## DIRECTIVE:
Reproduce the records below verbatim, from their first line through the line containing "Action: (1937, 96)", with both of those lines included.

[BEGIN MATERIAL SUPPLIED]

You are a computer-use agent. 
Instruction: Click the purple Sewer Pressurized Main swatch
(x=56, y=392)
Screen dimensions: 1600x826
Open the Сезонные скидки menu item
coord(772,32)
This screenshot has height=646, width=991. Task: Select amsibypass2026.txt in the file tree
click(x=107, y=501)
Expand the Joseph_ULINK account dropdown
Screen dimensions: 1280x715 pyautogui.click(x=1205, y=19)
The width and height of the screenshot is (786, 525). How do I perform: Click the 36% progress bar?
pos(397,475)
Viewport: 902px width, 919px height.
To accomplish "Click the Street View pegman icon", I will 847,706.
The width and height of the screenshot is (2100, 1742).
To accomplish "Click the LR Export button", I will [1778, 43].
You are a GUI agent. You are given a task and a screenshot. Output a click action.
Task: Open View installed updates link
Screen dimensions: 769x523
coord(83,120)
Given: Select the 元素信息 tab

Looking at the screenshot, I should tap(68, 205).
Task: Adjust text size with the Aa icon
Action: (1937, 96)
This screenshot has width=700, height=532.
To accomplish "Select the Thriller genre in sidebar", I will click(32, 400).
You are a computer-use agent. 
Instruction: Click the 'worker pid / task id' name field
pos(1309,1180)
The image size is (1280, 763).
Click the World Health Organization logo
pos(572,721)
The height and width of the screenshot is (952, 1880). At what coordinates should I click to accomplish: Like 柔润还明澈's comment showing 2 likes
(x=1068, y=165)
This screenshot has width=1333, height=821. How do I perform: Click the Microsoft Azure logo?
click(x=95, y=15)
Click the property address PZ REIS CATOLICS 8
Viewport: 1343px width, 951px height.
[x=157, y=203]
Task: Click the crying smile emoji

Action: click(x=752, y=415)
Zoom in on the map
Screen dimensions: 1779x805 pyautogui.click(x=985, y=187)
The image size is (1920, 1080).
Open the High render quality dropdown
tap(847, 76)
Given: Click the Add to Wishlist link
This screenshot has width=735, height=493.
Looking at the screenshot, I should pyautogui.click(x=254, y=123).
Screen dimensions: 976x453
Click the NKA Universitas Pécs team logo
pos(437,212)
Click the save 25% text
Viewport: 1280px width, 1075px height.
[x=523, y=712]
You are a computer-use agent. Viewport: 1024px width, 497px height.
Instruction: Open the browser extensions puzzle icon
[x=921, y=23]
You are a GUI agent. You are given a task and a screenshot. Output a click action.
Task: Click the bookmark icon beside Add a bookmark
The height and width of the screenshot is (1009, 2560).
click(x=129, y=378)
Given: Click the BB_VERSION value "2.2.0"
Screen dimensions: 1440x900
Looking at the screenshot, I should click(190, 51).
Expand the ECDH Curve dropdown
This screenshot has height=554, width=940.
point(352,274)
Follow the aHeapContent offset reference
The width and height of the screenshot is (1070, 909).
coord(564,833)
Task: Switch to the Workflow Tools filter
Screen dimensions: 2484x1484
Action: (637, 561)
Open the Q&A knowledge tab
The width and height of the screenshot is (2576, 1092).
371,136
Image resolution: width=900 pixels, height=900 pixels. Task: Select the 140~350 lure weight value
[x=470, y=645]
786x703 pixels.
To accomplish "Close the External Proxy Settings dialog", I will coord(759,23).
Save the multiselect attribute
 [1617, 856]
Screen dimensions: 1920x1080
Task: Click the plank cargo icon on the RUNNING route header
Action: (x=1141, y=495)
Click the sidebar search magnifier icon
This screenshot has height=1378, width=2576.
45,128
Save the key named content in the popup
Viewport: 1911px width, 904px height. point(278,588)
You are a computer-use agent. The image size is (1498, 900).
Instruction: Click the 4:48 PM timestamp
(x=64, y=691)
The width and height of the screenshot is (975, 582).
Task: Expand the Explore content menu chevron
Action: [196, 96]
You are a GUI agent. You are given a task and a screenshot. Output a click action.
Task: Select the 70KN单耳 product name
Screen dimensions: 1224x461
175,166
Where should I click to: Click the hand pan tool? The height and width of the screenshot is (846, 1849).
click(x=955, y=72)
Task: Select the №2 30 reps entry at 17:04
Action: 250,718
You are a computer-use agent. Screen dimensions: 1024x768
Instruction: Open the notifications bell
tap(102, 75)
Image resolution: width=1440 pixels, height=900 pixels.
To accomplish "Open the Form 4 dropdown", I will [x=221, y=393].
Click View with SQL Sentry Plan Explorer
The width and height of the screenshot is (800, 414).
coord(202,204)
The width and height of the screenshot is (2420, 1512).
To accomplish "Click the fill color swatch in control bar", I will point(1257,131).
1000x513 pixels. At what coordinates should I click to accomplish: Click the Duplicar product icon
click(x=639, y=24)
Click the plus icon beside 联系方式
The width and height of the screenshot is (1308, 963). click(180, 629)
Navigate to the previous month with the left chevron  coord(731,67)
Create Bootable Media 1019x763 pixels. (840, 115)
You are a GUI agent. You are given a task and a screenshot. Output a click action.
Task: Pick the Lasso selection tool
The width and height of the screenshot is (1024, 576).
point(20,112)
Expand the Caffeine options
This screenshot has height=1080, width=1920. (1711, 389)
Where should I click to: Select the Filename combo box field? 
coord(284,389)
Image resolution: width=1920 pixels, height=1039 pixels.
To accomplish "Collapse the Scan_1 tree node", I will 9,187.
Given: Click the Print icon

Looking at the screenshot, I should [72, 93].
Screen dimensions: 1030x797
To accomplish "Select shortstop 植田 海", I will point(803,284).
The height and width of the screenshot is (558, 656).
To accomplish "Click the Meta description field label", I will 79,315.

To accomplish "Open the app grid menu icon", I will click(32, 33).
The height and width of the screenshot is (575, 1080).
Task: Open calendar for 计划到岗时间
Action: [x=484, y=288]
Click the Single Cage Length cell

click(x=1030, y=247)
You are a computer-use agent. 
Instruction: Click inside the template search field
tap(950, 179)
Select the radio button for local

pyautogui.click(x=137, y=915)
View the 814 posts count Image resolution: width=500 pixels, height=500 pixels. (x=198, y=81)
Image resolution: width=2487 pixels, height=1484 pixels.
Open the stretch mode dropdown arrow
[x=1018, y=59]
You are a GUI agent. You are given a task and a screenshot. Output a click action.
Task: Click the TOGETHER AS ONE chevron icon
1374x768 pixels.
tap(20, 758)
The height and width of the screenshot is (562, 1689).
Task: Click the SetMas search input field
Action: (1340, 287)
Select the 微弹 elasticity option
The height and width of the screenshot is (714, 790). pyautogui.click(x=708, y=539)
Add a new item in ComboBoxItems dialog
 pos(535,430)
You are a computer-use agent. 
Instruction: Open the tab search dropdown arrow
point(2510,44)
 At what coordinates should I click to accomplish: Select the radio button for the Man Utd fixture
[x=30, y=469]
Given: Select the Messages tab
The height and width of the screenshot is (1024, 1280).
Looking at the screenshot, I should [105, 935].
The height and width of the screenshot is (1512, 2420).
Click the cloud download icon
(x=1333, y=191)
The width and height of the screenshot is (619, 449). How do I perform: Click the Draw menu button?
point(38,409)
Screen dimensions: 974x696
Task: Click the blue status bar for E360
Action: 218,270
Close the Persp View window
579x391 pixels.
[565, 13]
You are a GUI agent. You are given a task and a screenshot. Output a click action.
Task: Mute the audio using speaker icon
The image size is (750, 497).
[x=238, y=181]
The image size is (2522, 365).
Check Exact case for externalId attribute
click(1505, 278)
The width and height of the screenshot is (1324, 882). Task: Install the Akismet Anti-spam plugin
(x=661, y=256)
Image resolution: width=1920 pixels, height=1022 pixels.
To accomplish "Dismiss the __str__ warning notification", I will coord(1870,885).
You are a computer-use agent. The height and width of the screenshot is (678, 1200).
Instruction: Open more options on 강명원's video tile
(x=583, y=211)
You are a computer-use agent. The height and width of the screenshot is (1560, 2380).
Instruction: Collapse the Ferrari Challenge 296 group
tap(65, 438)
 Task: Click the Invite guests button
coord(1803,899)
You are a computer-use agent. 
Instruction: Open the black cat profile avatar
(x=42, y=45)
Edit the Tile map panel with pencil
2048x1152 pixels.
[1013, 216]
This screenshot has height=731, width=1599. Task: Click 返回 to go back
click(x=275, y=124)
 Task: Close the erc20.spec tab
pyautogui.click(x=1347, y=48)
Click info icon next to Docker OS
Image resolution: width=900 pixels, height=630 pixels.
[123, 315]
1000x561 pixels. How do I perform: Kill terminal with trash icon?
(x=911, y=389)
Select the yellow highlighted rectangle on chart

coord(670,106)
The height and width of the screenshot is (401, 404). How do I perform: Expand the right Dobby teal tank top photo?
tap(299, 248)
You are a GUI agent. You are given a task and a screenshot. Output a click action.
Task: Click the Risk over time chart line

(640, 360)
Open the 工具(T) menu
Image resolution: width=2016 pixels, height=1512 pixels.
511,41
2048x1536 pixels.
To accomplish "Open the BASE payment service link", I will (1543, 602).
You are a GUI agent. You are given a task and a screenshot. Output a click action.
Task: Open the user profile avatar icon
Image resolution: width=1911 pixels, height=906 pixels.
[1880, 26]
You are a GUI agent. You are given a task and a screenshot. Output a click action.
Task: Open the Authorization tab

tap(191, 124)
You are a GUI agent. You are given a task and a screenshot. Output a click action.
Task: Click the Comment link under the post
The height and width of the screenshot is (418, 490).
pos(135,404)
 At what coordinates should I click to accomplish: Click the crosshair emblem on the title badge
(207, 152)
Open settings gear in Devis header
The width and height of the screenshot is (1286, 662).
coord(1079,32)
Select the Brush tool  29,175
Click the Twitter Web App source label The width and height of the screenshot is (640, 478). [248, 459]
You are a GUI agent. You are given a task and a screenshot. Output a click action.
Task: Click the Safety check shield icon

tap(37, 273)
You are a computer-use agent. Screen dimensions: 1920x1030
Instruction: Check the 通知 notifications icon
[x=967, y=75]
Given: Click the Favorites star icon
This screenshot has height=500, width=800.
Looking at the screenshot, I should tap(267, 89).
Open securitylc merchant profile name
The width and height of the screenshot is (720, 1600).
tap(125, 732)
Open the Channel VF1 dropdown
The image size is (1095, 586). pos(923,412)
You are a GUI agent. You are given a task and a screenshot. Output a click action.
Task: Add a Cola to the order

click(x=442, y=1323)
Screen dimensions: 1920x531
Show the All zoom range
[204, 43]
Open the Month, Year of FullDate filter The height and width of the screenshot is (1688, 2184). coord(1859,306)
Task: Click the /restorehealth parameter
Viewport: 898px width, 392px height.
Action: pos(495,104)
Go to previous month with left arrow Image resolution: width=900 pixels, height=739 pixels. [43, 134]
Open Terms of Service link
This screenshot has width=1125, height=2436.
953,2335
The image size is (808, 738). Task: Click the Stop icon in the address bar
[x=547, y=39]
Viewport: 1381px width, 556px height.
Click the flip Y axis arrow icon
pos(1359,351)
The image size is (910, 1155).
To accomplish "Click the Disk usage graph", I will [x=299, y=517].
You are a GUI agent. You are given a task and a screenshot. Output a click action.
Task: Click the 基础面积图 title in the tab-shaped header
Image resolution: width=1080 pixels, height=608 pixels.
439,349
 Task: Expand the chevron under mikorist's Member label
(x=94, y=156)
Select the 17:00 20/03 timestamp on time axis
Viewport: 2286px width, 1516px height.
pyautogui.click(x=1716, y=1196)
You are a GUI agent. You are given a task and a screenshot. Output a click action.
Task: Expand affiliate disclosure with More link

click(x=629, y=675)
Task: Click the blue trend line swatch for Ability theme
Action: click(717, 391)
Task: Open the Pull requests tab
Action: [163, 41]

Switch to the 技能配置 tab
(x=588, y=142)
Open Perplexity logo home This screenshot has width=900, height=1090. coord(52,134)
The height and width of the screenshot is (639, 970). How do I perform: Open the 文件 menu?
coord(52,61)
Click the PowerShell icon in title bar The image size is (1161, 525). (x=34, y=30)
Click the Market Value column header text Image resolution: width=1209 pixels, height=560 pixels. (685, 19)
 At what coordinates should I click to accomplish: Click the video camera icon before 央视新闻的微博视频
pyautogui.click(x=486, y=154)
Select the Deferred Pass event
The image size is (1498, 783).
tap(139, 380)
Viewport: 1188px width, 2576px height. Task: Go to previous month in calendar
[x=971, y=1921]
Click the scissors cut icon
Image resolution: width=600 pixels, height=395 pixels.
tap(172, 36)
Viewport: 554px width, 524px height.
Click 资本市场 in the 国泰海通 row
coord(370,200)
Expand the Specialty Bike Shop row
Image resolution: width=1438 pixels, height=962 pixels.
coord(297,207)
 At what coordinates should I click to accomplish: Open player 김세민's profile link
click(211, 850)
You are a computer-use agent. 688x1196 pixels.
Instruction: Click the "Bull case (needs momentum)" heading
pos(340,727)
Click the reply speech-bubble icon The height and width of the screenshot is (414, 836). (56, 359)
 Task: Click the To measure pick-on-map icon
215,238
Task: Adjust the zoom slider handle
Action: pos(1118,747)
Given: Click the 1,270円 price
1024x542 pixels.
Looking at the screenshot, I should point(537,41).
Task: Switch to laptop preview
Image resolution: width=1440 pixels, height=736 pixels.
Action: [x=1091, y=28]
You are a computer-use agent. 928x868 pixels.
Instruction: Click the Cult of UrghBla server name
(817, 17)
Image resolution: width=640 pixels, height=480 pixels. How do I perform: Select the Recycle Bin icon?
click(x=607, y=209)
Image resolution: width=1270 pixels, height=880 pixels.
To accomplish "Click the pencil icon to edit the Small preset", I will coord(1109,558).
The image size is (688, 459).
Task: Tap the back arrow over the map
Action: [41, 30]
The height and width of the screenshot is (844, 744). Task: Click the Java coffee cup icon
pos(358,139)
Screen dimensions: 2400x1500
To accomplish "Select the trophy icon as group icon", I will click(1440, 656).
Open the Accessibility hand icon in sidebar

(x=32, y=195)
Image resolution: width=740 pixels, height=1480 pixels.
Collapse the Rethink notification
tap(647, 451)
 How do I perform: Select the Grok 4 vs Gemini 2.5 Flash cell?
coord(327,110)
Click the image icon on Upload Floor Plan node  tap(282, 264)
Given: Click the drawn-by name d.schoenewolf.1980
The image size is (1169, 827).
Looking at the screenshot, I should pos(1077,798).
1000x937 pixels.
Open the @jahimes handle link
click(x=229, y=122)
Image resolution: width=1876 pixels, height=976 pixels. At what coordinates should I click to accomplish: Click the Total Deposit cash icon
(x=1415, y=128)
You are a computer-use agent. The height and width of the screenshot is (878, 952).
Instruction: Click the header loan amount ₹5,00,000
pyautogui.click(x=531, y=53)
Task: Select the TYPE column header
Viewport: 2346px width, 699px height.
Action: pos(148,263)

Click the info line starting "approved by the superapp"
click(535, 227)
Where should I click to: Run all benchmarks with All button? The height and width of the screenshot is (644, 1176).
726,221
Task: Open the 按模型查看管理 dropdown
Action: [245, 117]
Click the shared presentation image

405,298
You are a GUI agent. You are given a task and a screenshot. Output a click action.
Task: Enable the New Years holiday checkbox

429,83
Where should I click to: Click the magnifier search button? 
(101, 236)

[END MATERIAL SUPPLIED]

## CORRECT OUTPUT:
You are a computer-use agent. 
Instruction: Click the purple Sewer Pressurized Main swatch
(x=56, y=392)
Screen dimensions: 1600x826
Open the Сезонные скидки menu item
coord(772,32)
This screenshot has height=646, width=991. Task: Select amsibypass2026.txt in the file tree
click(x=107, y=501)
Expand the Joseph_ULINK account dropdown
Screen dimensions: 1280x715 pyautogui.click(x=1205, y=19)
The width and height of the screenshot is (786, 525). How do I perform: Click the 36% progress bar?
pos(397,475)
Viewport: 902px width, 919px height.
To accomplish "Click the Street View pegman icon", I will 847,706.
The width and height of the screenshot is (2100, 1742).
To accomplish "Click the LR Export button", I will [1778, 43].
You are a GUI agent. You are given a task and a screenshot. Output a click action.
Task: Open View installed updates link
Screen dimensions: 769x523
coord(83,120)
Given: Select the 元素信息 tab

Looking at the screenshot, I should tap(68, 205).
Task: Adjust text size with the Aa icon
Action: (1937, 96)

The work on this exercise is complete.